-- Source passage start --
But then he says this:

No matter what the radiometric date turned out to be, our geologist would always be able to ‘interpret’ it. He would simply change his assumptions about the history of the rock to explain the result in a plausible way. G. Wasserburg, who received the 1986 Crafoord Prize in Geosciences, said, ‘There are no bad chronometers, only bad interpretations of them!’ In fact, there is a whole range of standard explanations that geologists use to ‘interpret’ radiometric dating results.

This caricature is very misleading. As we have seen, geologists do not just look for a plausible sounding interpretation based on changing assumptions; they have to rigorously demonstrate which interpretations are consistent with the data and which ones are not. In fact, they can often discover a whole lot of other useful information about the rock strata than just their age — information such as their thermal history, for example. They most certainly are not just a case of making up excuses, or of choosing whichever interpretation you like in order to get the results that you want, and it is quite frankly dishonest to portray them as if they were.

What about unpublished results?

In any case, this caricature does not explain why up to 95% of results do not require any such “rationalisation” or “changing assumptions.” To accommodate this high degree of concordance, radiometric deniers instead sometimes claim that discordant results tend to be thrown out, or filed away in a drawer somewhere. But could this be happening often enough to undermine the credibility of radiometric dating?
-- Source passage end --
-- Records supplied start --
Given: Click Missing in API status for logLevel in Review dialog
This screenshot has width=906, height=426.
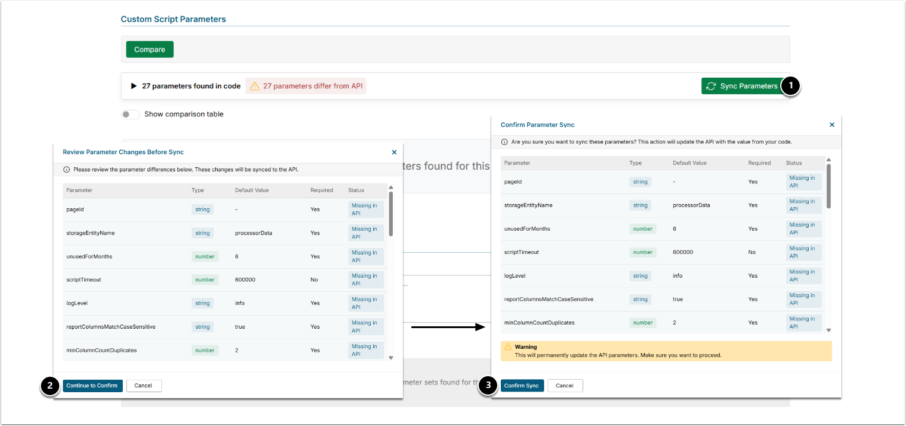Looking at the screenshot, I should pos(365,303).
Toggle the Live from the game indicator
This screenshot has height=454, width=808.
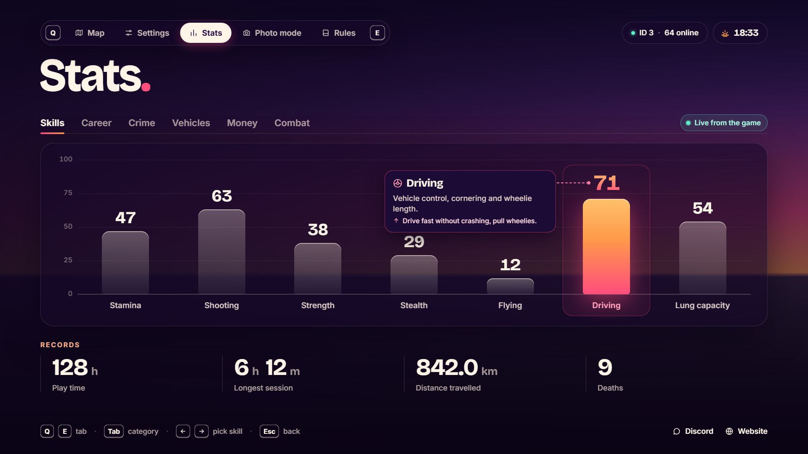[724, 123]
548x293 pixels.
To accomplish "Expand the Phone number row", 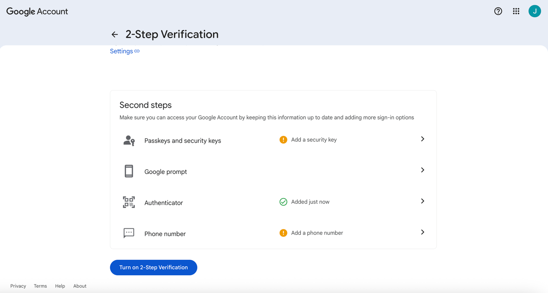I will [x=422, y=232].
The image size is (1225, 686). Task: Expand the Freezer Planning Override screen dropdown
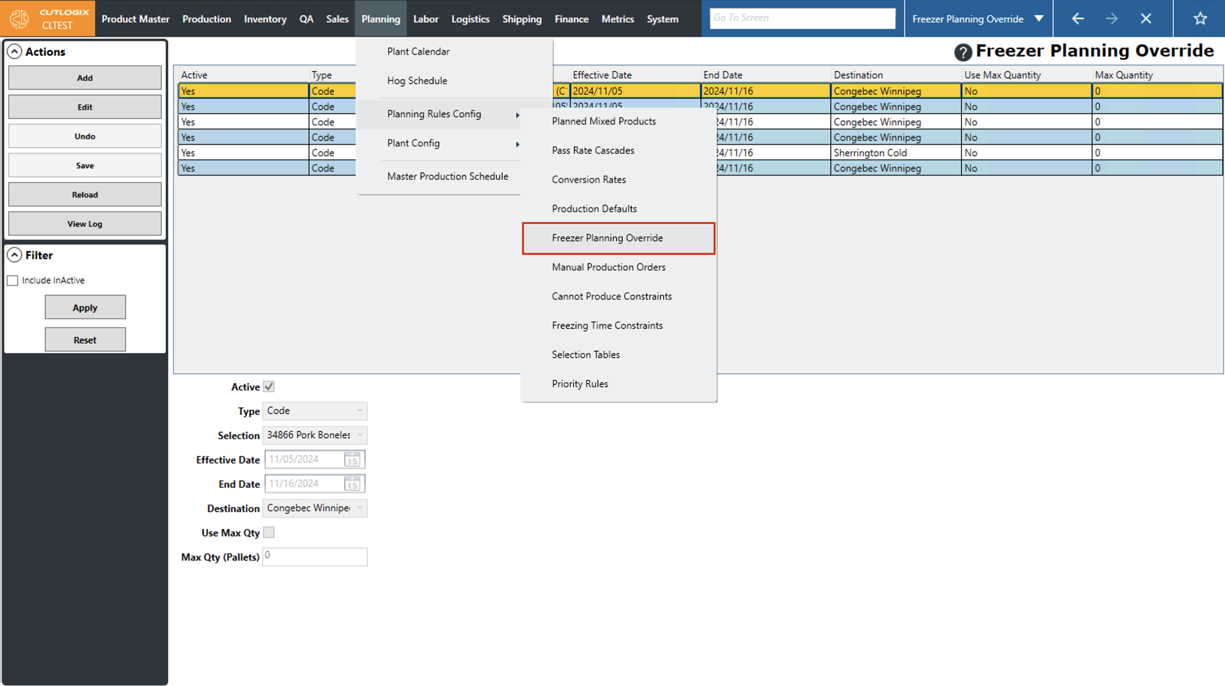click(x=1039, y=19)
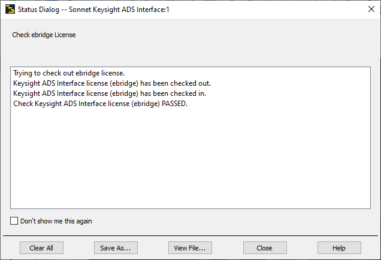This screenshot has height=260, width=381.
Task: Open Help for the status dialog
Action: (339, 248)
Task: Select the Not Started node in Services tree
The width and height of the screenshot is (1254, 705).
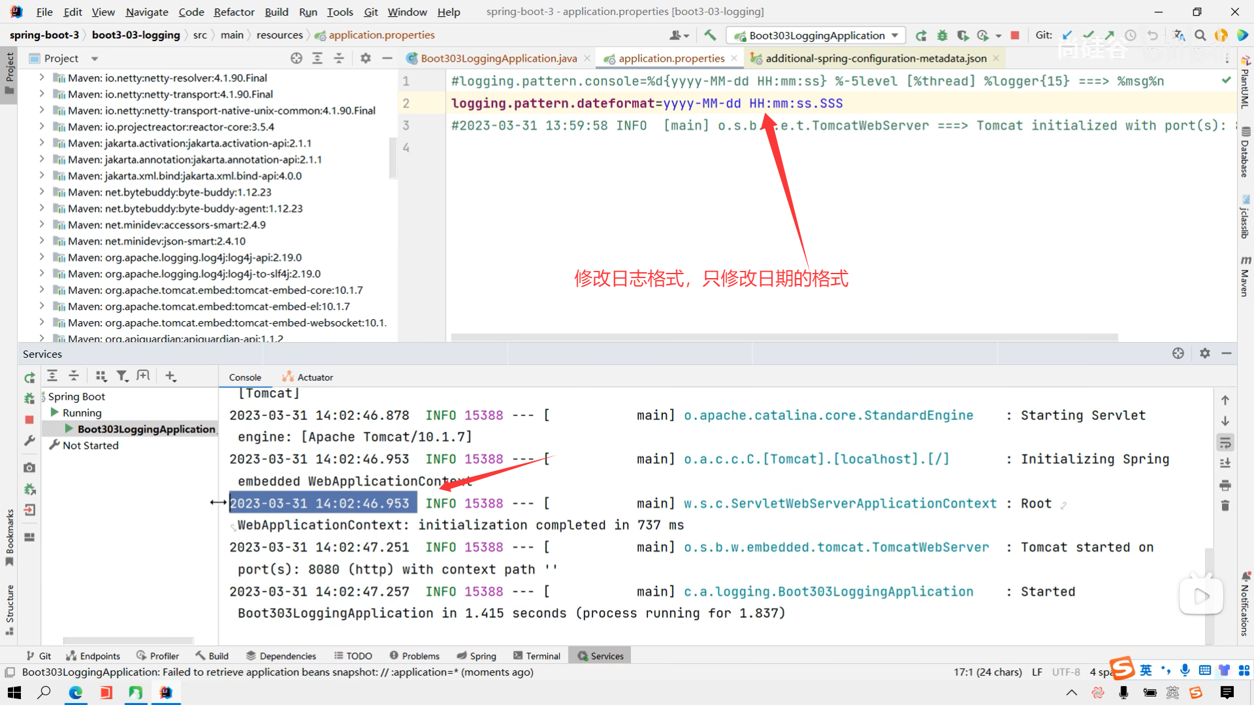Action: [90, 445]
-- Records supplied end --
-- Records supplied start --
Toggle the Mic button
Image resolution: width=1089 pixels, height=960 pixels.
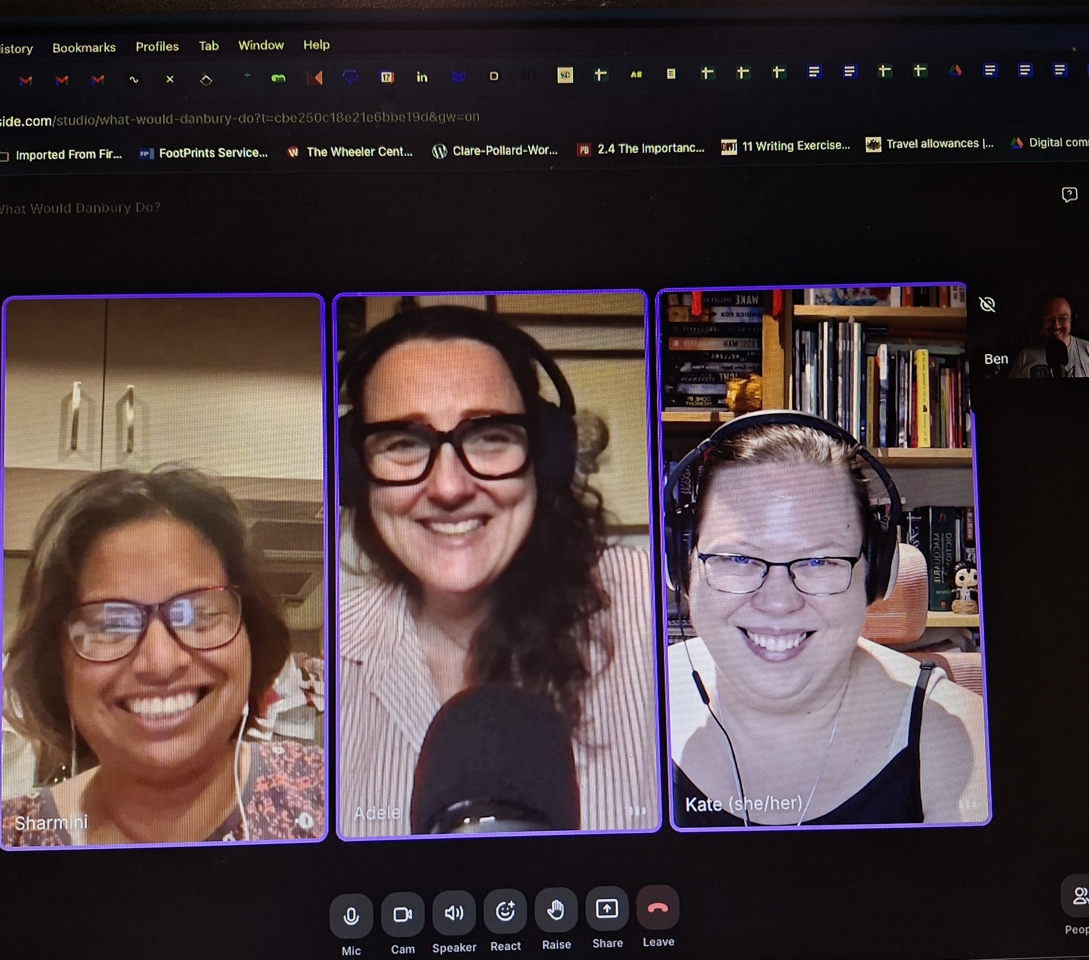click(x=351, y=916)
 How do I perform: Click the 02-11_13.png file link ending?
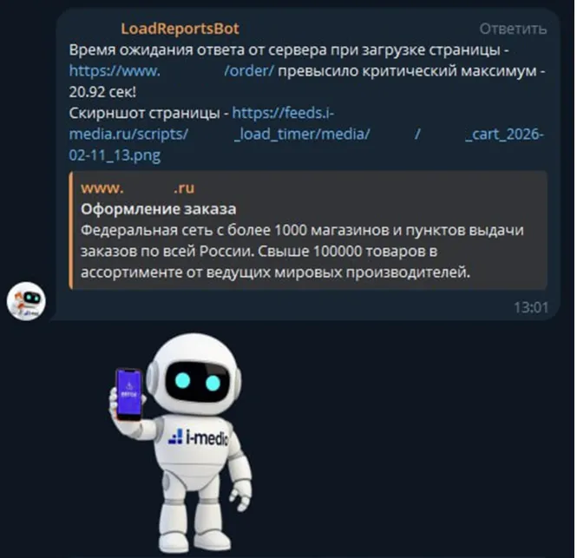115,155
-- Records supplied end --
-- Records supplied start --
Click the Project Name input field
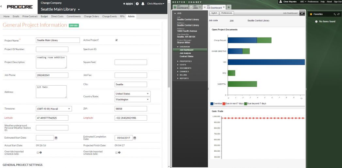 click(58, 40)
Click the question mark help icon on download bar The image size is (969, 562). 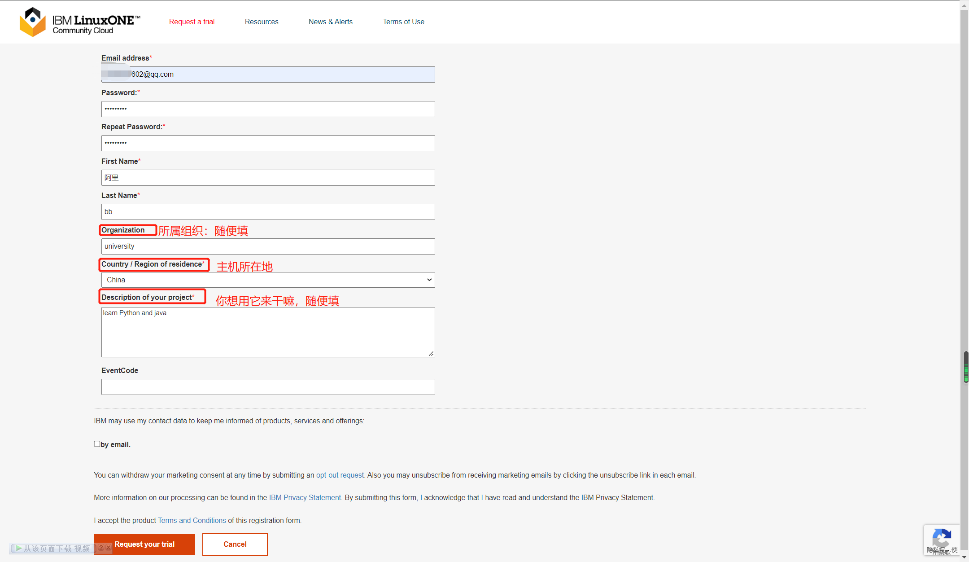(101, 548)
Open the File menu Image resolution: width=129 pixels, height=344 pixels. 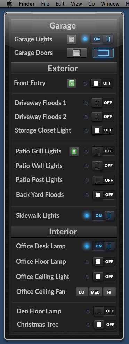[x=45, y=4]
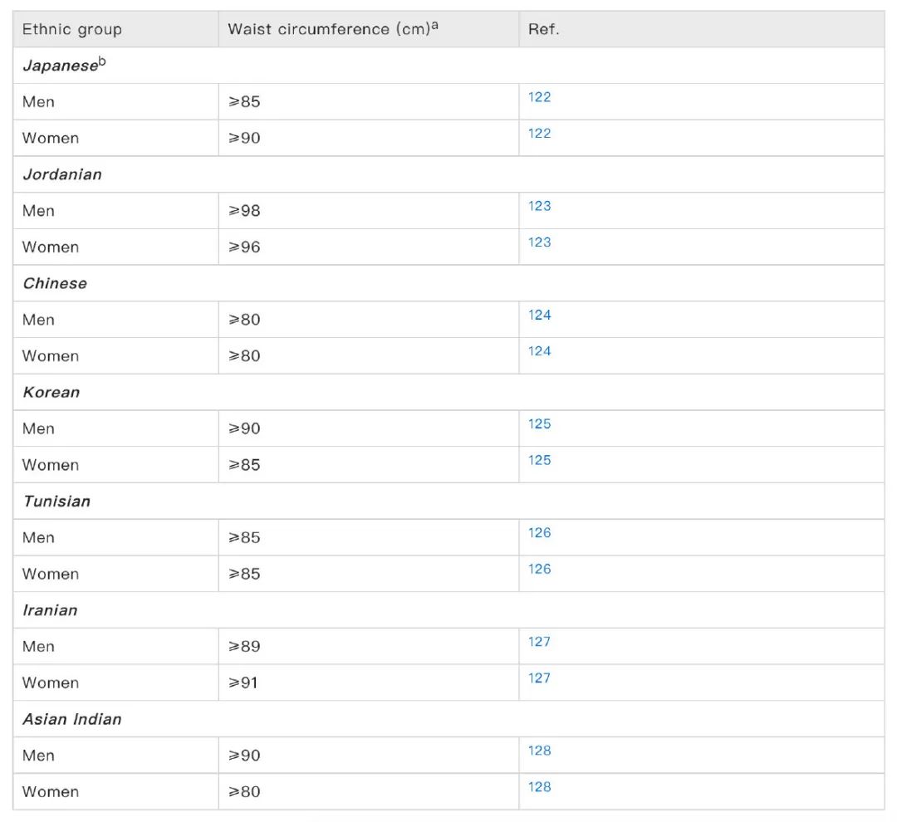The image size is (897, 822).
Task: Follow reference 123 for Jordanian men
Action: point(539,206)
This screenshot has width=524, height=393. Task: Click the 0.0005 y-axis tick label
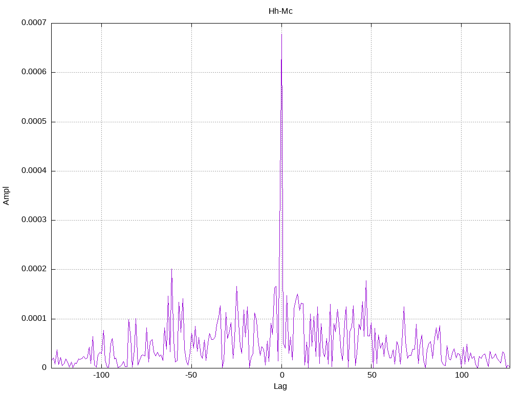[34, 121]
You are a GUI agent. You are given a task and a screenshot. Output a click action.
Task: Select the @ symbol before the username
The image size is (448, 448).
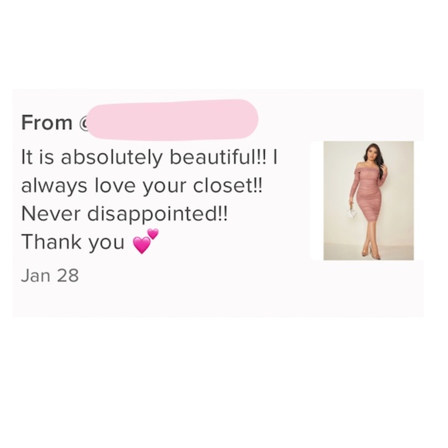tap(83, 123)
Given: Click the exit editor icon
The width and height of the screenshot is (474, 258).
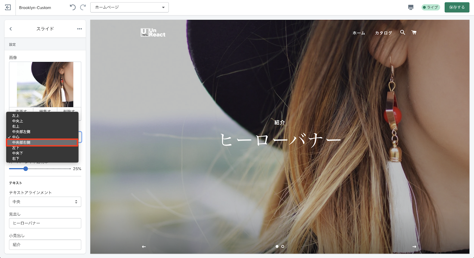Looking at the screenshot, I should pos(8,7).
-- Records supplied end --
* _Exercise task_: According to the radiometric dating passage, which prize did G. Wasserburg receive?

* _Full response_: The 1986 Crafoord Prize in Geosciences.